BCG Digital Ventures has deployed a binary classifier in a claims triage workflow to identify insurance claims that should be escalated for manual fraud review. The current model is a gradient boosted tree classifier used in production scoring, but fraud operations reports that too many suspicious claims are still being approved automatically.

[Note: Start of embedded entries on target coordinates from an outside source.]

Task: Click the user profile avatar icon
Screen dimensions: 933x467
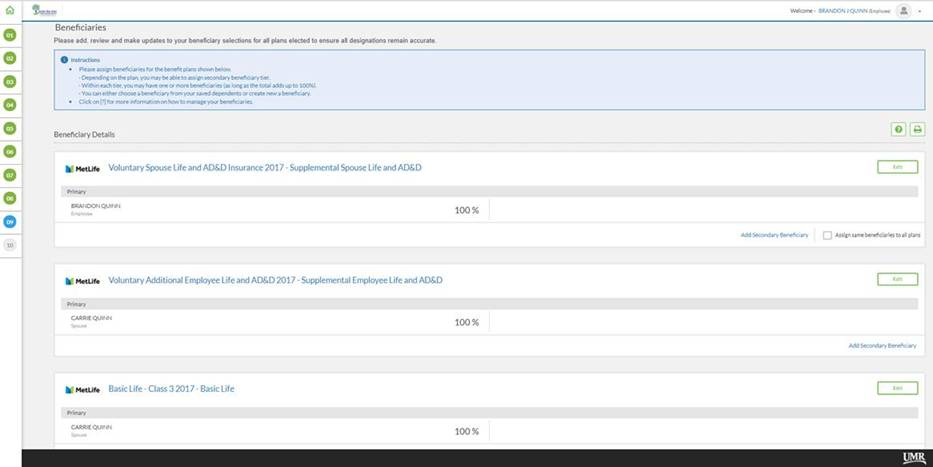Action: 903,10
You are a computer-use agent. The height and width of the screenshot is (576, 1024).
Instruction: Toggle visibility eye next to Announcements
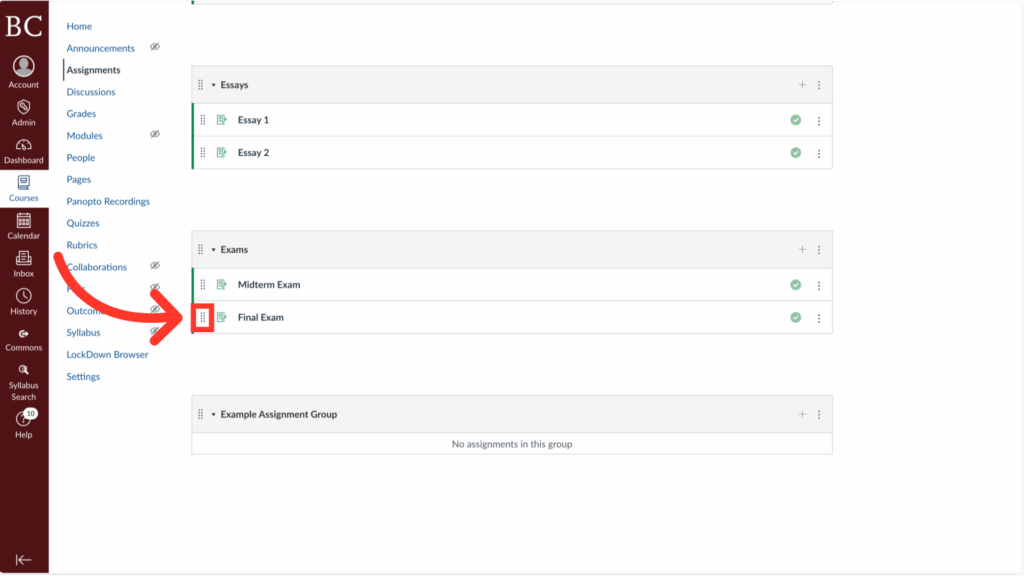point(153,47)
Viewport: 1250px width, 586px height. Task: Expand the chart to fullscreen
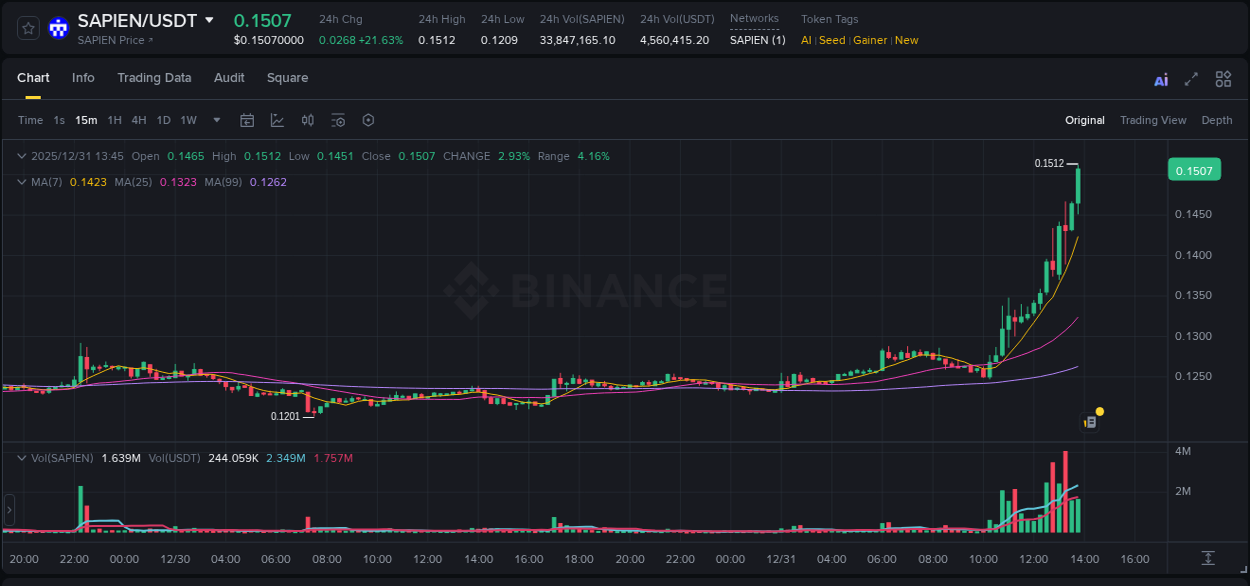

| Metric | Validation Set | Prior Model | Change |
|---|---|---|---|
| Precision | 0.84 | 0.76 | +0.08 |
| Recall | 0.58 | 0.71 | -0.13 |
| F1-score | 0.69 | 0.73 | -0.04 |
| ROC-AUC | 0.87 | 0.84 | +0.03 |
| Review rate | 6.2% | 9.8% | -3.6 pts |
| Fraud prevalence | 4.0% | 4.0% | 0.0 pts |
On a validation sample of 50,000 claims:
| Predicted Fraud | Predicted Non-Fraud | |
|---|---|---|
| Actual Fraud | 1,160 | 840 |
| Actual Non-Fraud | 221 | 47,779 |
Leadership wants to know whether this model is actually better than the prior version and whether the operating threshold is appropriate. The metrics appear mixed: precision and ROC-AUC improved, but recall and F1-score declined materially.